The recommendations also took into account the findings of an independent fact-finding report prepared by the National Union of Journalists of the Philippines (NUJP) with the Philippine Center for Investigative Journalism (PCIJ), news organisation Mindanews, and members of the Freedom Fund for Filipino Journalists (FFFJ), immediately after the massacre.

It also called on the international community to monitor developments in the Philippines to ensure that the massacre is properly investigated, that the perpetrators are punished and that such atrocities against journalists and media workers can never happen again.

The following are the recommendations. A copy of the full report is available at http://asiapacific.ifj.org//assets/docs/203/037/15d11cb-013d725.pdf

Support for families of the victims

1. Families of the victims must be provided with trauma counselling and further follow-up support.

2. Families must be provided with legal support to pursue the prosecution of perpetrators, given the likelihood of protracted delays in the justice system. They must also be given support in bringing pressure on the Arroyo Government to pursue its own procedures.

3. Other areas of legal assistance may be required in terms of the ongoing welfare of the families and this should also be made available as needed.

4. The families of all victims must be given immediate financial support as well as follow-up assistance to help generate a sustainable income and assistance in finding employment in cases where the victim was the sole breadwinner for the family.

5. The mission welcomes the NUJP’s intention to extend its scholarship program for the children of slain journalists - now running for five years - to address the needs of at least 75 children and dependents of the massacre victims.

6. A safety assessment must be undertaken for each of the victims’ families and appropriate measures taken to ensure their ongoing security. This is urgently required during the gathering of evidence and the lead-up and subsequent trial.

Military and Police

7. A full investigation is required into the actions of General Cayton, then Commander of the 6th Infantry Division, immediately preceding the massacre.

8. A full investigation is required into reports that several members of the Philippine National Police were involved in the massacre. The Government must take all necessary steps to remove corrupt police and ensure all police in Maguindanao act in accordance with their responsibility
to protect and serve citizens. Any police found to work with ruling clans and warlords must be stripped of their positions and punished.

9. The Government must instigate immediately a thorough investigation and overhaul of structures covering local government, the military and police to redress the failure
of authority and accountability in the administration of Maguindanao province (and other provinces across the Philippines) and ensure that law and order is respected.

▸ TASKS
1) From the recommendations text, reproduce word for word the part that opens with the words containing "2. Families must" and closes with "available as needed.".
2) Name every organization that the recommendations text says took part in the independent fact-finding report.

▸ GIVEN RECORDS
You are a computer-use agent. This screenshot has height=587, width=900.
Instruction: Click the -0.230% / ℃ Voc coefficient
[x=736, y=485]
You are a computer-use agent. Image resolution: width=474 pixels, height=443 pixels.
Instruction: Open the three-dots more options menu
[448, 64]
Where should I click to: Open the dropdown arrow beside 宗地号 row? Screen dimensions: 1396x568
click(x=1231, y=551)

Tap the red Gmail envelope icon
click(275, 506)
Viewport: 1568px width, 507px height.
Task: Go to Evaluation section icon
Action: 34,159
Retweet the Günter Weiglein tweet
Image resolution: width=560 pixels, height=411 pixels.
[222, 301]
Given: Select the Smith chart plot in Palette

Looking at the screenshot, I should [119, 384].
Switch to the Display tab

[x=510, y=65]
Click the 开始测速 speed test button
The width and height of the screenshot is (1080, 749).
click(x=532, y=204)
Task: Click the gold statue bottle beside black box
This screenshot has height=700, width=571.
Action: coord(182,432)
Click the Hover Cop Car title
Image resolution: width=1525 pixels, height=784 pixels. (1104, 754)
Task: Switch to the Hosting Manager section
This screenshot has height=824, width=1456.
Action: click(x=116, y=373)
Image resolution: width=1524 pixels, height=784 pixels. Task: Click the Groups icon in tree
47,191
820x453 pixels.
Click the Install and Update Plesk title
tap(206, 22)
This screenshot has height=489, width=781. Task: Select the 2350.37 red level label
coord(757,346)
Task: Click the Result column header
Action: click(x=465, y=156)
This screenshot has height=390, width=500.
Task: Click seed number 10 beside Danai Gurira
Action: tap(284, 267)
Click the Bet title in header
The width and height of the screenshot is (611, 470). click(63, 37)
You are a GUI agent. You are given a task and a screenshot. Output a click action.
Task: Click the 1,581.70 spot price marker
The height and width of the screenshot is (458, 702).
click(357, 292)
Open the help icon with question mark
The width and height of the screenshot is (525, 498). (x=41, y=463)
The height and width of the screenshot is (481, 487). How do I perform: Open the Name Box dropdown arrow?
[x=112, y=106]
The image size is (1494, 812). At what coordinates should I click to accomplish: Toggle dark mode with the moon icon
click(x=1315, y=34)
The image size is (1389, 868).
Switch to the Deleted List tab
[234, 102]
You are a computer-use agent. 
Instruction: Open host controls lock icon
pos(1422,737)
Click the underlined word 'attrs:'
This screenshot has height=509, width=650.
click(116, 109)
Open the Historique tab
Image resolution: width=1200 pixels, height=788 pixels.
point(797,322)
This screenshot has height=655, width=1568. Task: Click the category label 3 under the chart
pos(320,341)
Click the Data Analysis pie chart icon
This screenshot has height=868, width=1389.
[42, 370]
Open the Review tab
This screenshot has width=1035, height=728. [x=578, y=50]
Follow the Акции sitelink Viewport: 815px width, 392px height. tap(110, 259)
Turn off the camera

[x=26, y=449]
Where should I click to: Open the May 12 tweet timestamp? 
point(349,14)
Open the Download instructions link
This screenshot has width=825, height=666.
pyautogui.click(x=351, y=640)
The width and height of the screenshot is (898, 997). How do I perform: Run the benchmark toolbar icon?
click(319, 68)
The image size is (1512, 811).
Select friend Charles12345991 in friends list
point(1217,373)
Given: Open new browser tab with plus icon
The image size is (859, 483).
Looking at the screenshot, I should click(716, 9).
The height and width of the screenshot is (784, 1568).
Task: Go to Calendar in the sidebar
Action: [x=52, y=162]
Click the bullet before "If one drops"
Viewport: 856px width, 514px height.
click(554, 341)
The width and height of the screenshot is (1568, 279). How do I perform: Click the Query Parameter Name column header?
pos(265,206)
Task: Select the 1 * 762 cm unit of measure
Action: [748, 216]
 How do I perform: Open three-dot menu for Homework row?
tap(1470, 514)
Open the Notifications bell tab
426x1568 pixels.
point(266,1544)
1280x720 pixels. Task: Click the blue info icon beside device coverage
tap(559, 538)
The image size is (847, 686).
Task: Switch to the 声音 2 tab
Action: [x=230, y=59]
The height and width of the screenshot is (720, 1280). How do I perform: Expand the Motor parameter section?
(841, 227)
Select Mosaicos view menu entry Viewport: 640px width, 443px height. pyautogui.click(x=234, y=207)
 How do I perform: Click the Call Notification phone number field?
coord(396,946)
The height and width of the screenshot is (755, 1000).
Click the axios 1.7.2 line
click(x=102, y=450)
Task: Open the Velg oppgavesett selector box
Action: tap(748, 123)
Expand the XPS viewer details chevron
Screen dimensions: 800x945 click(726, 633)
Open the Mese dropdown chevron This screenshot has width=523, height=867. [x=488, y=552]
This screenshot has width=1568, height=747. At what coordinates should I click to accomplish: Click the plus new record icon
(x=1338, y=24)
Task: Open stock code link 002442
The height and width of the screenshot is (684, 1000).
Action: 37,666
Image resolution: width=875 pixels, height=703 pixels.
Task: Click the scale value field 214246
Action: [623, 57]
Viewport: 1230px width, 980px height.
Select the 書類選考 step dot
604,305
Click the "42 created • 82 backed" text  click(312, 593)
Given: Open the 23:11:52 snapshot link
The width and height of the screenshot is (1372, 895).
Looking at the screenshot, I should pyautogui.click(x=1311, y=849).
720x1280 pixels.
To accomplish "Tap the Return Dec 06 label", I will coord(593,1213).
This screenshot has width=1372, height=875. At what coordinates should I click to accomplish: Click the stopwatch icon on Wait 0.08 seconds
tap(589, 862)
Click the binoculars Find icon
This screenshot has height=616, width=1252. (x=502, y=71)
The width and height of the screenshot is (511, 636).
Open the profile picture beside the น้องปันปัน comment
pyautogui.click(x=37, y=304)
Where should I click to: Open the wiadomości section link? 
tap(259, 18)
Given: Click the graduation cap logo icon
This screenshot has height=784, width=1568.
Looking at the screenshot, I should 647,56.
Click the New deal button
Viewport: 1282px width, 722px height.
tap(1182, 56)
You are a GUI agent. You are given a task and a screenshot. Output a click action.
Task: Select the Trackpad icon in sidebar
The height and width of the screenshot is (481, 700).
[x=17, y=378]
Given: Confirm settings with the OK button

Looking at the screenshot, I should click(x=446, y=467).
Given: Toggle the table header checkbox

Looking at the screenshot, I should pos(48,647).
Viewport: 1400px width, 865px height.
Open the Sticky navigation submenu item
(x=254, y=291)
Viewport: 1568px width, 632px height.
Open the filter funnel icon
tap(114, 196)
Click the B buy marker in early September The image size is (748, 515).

▸ THE ANSWERS
1)
2. Families must be provided with legal support to pursue the prosecution of perpetrators, given the likelihood of protracted delays in the justice system. They must also be given support in bringing pressure on the Arroyo Government to pursue its own procedures.

3. Other areas of legal assistance may be required in terms of the ongoing welfare of the families and this should also be made available as needed.

2)
- National Union of Journalists of the Philippines (NUJP)
- Philippine Center for Investigative Journalism (PCIJ)
- Mindanews
- Freedom Fund for Filipino Journalists (FFFJ)